The `unique_toolkit.app` module encompasses functions for initializing and securing apps that will interact with the Unique platform.

- `init_logging.py` can be used to initalize the logger either with unique dictConfig or an any other dictConfig.
- `init_sdk.py` can be used to initialize the sdk using the correct env variables and retrieving the endpoint secret.
- `schemas.py` contains the Event schema which can be used to parse and validate the unique.chat.external-module.chosen event.
- `verification.py` can be used to verify the endpoint secret and construct the event.

## Chat

The `unique_toolkit.chat` module encompasses all chat related functionality.

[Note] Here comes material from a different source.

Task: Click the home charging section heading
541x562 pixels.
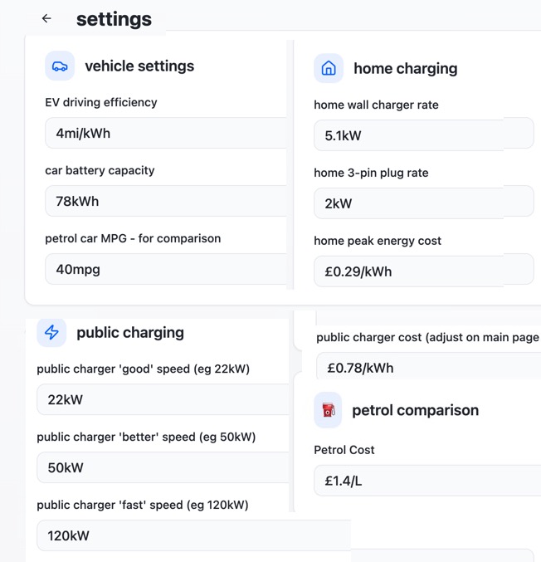Action: 405,69
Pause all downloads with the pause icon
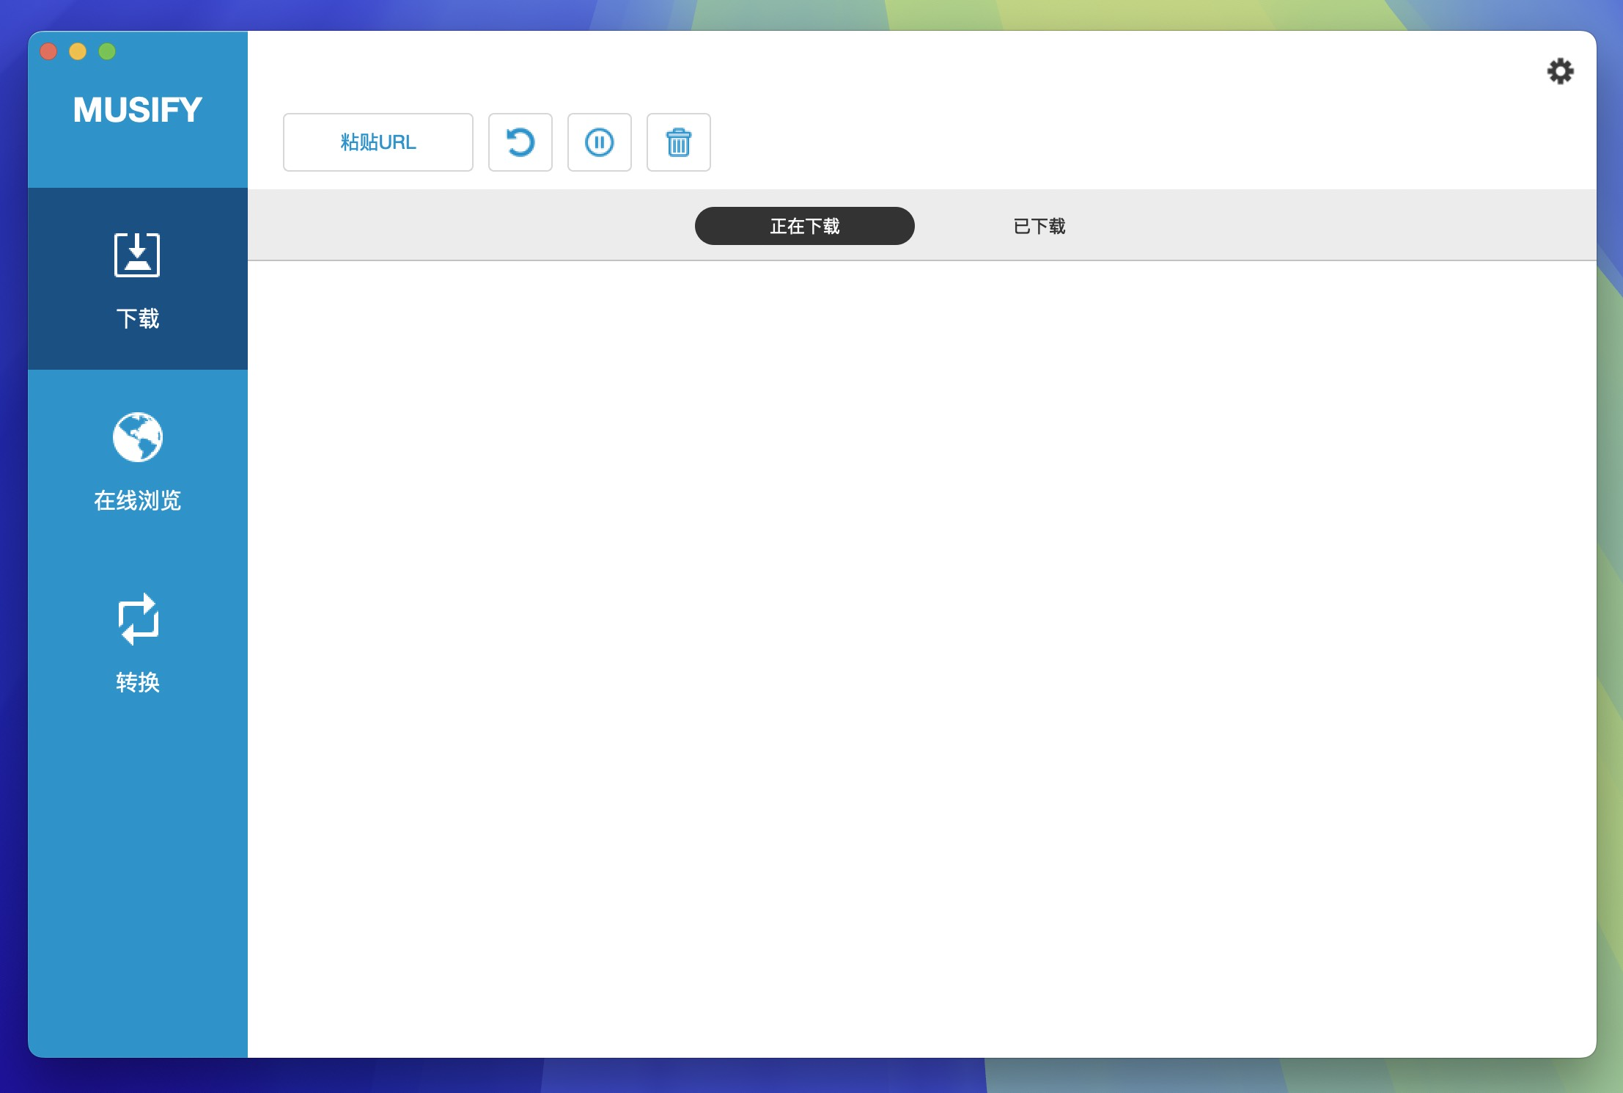 tap(600, 142)
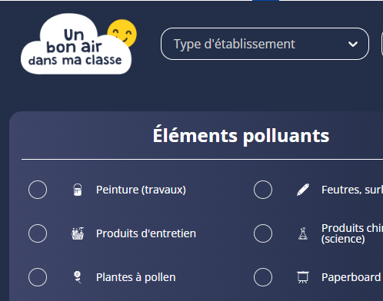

- `functions.py` comprises the functions to manage and load the chat history and interact with the chat ui, e.g., creating a new assistant message.
- `schemas.py` comprises all relevant schemas, e.g., ChatMessage, used in the ChatService.
- `utils.py` comprises utility functions to use and convert ChatMessage objects in assistants, e.g., convert_chat_history_to_injectable_string converts the chat history to a string that can be injected into a prompt. 

## Content

The `unique_toolkit.content` module encompasses all content related functionality. Content can be any type of textual data that is stored in the Knowledgebase on the Unique platform. During the ingestion of the content, the content is parsed, split in chunks, indexed, and stored in the database.

- `functions.py` comprises the functions to manage and load the chat history and interact with the chat ui, e.g., creating a new assistant message.
- `schemas.py` comprises all relevant schemas, e.g., Content and ContentChunk, used in the ContentService.
- `utils.py` comprise utility functions to manipulate Content and ContentChunk objects, e.g., sort_content_chunks and merge_content_chunks.

## Embedding (To be Deprecated)

The `unique_toolkit.embedding` module encompasses all embedding related functionality. Embeddings are used to represent textual data in a high-dimensional space. The embeddings can be used to calculate the similarity between two texts, for instance.

- `functions.py` comprises the functions to embed text and calculate the similarity between two texts.
- `service.py` encompasses the EmbeddingService and provides an interface to interact with the embeddings, e.g., embed text and calculate the similarity between two texts.
- `schemas.py` comprises all relevant schemas, e.g., Embeddings, used in the EmbeddingService.

## Language Model 

The `unique_toolkit.language_model` module encompasses all language model related functionality and information on the different language models deployed through the 
Unique platform.

- `infos.py` comprises the information on all language models deployed through the Unique platform. We recommend to use the LanguageModel class, initialized with the LanguageModelName, e.g., LanguageModel(LanguageModelName.AZURE_GPT_4o_2024_1120) to get the information on the specific language model like the name, version, token limits or retirement date.
- `functions.py` comprises the functions to complete and stream complete to chat.
- `schemas.py` comprises all relevant schemas, e.g., LanguageModelResponse, used in the LanguageModelService.
- `utils.py` comprises utility functions to parse the output of the language model, e.g., convert_string_to_json finds and parses the last json object in a string.

## Short Term Memory 

The `unique_toolkit.short_term_memory` module encompasses all short term memory related functionality.

- `functions.py` comprises the functions to manage and load the chat history and interact with the chat ui, e.g., creating a new assistant message.
- `schemas.py` comprises all relevant schemas, e.g., ShortTermMemory, used in the ShortTermMemoryService.